J. Raymond Hinshaw, Jr.
J. Raymond Hinshaw, Jr.
“Much of my work I consider as a beginning and only the first step in investigating problems which will take many years to solve. However, I suppose that a scientist always considers his work as a beginning because, as you know so well, fruitful research raises as many questions as it answers.”
Biography
Jacob Raymond Hinshaw, Jr., was born and raised in Butler, Oklahoma, and graduated from University High School in Norman.
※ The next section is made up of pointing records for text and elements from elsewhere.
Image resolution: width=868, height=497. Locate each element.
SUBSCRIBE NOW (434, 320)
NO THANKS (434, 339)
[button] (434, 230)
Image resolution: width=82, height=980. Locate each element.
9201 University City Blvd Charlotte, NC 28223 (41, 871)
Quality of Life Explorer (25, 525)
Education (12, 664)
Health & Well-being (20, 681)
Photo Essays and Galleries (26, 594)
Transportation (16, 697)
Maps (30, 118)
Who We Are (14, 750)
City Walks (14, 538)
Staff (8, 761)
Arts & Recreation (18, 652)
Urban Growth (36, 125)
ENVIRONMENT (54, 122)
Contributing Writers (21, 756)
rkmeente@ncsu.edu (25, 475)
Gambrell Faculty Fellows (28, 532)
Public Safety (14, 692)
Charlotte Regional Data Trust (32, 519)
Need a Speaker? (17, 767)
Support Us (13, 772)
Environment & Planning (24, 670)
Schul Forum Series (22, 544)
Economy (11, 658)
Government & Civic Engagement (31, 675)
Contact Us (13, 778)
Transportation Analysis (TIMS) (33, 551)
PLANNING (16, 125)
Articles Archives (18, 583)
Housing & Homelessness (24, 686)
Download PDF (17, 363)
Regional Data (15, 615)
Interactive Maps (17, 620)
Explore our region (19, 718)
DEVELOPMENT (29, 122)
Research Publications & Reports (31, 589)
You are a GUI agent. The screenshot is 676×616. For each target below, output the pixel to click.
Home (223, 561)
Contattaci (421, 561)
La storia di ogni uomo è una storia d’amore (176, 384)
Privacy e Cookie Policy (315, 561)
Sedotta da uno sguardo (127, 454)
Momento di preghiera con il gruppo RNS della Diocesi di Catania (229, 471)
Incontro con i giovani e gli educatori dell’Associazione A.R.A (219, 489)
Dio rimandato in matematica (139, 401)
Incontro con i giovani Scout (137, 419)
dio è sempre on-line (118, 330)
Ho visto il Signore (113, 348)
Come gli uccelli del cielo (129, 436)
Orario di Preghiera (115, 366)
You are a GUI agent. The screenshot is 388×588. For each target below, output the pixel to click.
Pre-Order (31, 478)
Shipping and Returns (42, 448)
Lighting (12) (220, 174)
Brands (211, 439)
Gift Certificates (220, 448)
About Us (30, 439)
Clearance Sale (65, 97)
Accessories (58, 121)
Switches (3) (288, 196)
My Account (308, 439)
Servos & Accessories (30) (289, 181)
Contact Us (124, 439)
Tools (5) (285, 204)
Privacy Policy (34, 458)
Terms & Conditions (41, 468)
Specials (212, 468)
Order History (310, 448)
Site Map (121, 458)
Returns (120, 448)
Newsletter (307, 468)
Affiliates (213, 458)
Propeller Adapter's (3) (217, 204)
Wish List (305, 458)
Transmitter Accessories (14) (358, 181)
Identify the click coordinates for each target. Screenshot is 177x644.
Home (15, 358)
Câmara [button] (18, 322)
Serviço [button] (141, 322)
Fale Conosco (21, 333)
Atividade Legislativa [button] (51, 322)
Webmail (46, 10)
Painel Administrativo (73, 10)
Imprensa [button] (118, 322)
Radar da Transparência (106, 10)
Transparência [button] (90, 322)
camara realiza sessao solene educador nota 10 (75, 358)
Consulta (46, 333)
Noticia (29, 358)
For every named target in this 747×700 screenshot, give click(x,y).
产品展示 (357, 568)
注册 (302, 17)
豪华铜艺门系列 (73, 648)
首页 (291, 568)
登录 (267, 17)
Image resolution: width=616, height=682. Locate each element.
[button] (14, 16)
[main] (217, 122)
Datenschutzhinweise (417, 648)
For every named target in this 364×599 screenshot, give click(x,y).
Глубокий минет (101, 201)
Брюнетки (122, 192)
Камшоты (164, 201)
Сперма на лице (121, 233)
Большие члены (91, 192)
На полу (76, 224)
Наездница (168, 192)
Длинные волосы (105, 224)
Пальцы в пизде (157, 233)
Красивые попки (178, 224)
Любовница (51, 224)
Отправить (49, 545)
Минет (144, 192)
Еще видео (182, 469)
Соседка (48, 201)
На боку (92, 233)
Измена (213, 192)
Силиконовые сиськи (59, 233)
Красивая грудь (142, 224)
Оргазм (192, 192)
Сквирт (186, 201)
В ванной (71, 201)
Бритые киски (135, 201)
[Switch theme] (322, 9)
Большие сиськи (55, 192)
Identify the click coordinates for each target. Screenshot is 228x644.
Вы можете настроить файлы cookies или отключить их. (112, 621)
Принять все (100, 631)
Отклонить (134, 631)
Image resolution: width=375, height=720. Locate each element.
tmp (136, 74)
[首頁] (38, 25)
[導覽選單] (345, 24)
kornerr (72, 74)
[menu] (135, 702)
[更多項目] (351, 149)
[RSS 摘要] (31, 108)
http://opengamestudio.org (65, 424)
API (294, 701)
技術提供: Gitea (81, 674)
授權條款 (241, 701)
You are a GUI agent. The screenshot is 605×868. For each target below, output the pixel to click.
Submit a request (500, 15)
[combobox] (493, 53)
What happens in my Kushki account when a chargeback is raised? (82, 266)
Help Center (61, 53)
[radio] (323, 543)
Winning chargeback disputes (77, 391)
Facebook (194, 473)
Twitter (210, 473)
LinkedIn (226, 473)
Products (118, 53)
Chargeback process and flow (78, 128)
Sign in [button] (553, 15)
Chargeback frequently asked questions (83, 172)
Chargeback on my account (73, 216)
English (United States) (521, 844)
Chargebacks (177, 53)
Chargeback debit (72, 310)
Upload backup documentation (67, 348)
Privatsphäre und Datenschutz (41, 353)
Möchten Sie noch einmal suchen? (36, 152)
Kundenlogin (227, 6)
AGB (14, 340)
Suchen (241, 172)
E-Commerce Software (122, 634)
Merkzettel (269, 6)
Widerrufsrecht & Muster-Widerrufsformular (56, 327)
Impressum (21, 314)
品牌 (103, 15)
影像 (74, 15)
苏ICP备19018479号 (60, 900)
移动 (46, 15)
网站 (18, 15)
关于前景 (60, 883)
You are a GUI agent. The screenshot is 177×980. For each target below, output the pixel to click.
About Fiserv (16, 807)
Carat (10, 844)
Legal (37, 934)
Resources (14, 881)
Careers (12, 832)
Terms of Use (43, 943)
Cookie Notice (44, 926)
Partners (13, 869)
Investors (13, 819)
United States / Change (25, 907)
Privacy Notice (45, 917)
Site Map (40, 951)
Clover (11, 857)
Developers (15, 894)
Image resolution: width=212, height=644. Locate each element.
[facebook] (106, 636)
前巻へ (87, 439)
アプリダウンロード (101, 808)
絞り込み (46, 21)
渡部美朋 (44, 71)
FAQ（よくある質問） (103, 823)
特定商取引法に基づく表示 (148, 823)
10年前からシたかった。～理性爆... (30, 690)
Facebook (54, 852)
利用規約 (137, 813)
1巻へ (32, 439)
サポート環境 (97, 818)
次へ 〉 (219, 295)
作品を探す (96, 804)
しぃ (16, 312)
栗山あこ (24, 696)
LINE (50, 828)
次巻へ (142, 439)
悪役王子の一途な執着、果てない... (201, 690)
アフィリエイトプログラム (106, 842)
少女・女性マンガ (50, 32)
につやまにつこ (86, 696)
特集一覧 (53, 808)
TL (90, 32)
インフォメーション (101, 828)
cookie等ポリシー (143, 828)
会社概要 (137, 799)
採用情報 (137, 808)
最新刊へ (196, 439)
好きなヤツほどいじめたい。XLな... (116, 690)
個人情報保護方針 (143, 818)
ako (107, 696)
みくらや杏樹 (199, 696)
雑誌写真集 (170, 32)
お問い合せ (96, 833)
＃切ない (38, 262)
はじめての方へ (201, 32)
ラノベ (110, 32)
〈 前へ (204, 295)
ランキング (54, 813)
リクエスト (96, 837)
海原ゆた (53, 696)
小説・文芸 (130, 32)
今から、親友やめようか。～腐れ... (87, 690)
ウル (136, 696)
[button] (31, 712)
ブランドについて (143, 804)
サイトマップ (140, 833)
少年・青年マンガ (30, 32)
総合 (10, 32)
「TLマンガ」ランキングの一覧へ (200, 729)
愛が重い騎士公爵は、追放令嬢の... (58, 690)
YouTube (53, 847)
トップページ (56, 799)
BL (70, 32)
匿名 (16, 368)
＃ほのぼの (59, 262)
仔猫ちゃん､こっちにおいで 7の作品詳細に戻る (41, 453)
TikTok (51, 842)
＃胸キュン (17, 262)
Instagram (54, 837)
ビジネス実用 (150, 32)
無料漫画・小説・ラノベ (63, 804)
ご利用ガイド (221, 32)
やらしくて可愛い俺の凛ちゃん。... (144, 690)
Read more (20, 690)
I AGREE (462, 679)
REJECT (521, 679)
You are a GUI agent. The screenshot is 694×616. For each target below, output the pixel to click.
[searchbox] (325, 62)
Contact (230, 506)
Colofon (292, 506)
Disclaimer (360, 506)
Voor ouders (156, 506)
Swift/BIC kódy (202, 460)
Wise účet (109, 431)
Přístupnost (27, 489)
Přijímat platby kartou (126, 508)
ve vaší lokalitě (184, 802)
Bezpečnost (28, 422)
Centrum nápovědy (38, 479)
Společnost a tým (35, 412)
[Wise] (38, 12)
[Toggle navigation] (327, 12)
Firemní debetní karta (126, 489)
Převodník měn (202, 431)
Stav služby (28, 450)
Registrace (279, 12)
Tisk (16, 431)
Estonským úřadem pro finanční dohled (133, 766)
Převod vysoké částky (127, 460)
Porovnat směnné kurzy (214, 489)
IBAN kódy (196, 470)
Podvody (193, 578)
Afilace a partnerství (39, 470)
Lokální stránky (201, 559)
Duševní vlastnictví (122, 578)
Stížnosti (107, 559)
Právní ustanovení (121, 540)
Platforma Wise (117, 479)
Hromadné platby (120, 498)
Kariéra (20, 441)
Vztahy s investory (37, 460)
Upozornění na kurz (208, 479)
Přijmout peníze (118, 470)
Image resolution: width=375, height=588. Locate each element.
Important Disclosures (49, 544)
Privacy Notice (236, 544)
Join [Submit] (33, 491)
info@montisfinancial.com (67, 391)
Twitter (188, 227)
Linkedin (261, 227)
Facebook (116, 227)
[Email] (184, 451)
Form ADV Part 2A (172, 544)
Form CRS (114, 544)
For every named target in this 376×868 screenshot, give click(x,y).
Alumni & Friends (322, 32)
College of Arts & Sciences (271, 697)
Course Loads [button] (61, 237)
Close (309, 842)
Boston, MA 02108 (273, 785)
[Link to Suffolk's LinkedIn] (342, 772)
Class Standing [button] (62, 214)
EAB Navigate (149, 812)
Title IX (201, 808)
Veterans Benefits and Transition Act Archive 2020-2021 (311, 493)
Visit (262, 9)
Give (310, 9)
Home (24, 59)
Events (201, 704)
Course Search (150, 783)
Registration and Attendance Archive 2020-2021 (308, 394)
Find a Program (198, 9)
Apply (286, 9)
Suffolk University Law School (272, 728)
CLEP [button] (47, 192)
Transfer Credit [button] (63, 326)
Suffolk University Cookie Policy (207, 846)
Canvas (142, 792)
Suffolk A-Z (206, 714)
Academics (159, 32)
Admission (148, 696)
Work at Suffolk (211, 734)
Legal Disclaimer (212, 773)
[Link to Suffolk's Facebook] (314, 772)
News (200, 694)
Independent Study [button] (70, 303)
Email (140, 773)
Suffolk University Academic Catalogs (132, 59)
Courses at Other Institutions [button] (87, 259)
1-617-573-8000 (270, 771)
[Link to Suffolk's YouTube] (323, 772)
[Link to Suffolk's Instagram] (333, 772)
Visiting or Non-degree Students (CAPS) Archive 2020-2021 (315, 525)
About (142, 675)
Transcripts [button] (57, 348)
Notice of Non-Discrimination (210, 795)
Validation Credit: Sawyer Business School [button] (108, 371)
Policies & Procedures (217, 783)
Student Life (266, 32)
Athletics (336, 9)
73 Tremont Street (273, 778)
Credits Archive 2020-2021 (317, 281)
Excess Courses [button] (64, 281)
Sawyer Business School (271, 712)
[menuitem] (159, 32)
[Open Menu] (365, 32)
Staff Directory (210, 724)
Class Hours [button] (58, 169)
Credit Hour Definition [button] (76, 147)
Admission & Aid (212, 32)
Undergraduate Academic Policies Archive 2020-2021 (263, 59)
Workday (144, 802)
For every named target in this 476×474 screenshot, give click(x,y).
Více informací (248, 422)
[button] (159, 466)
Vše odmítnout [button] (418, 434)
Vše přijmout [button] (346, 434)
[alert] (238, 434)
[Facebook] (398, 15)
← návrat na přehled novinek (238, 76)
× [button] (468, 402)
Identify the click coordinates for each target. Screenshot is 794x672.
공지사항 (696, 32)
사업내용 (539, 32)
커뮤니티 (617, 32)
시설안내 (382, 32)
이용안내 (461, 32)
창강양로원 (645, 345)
He went on to earn his B.A. at the University of Oklahoma in 1943 and his M.D. at the University of Oklahoma School of Medicine in 1946. In 1951, the University of Oxford in England, where he was a Rhodes Scholar, conferred on him the degree of Ph.D. After serving as a naval officer during the Korean conflict, he completed his surgical training at Rochester University, joined the faculty of the medical school there in 1955 and became an associate professor in anatomy. Specializing in the field of tissue transplantation and the treatment of burns, Dr. Hinshaw and his fellow workers were awarded for their work in transplantation research. In 1992, ground was broken for the J. Raymond Hinshaw, M.D. Medical Education/Conference Center on the grounds of Rochester General Hospital in New York where he served as chief of the Department of Surgery for nearly 25 years before his retirement in 1989.
Fun fact
At the age of eleven J. Raymond Hinshaw, Jr., conducted a thirty-minute, weekly radio program over a station out of Elk City, Oklahoma.
Oklahoma connections
Hinshaw, Jr., was born in Butler, Oklahoma.